Multibyte Character Surport for Python

Martin v. Loewis martin at v.loewis.de
Thu May 9 09:58:11 EDT 2002


"Stephen J. Turnbull" <stephen at xemacs.org> writes:

>     Martin> You can't use UTF-8 to represent non-ASCII identifiers,
>     Martin> and Unicode objects later. Old byte code would not
>     Martin> interoperate with new byte code.
> 
> _This_ is a serious objection.  But if we're ever going to have
> non-ASCII identifiers with some sanity, that transition will have to
> be made.  So I guess it never will happen in PSF Python?

No. It just means that if the feature is implemented, it should be
done using Unicode objects right from the start. Unicode objects
interact with byte string favourably if the byte strings are ASCII
only: they have the same hash values, and compare equal, hence you can
mix ASCII strings and Unicode strings freely as dictionary keys.
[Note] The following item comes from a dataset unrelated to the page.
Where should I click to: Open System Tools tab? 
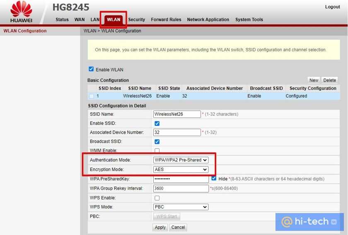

> Maybe that's for the best.  Francois and my students can write in
> their preferred languages, and "official" Python will support Alex's
> "one world, one substrate for programming languages" campaign.

I'd encourage you to develop a separate patch for it (perhaps after
the PEP 263 patch gets integrated), and distribute it to users - based
on user feedback, we get a clearer view whether people would use this
feature, and in what way.

I agree with Alex on the policy that every group of people developing
software should use (i.e. all code in English); that policy will
certainly apply to the source code of Python itself. I disagree that
the language should prevent violations of the policy - I just think
there will be additional problems if the feature is implemented.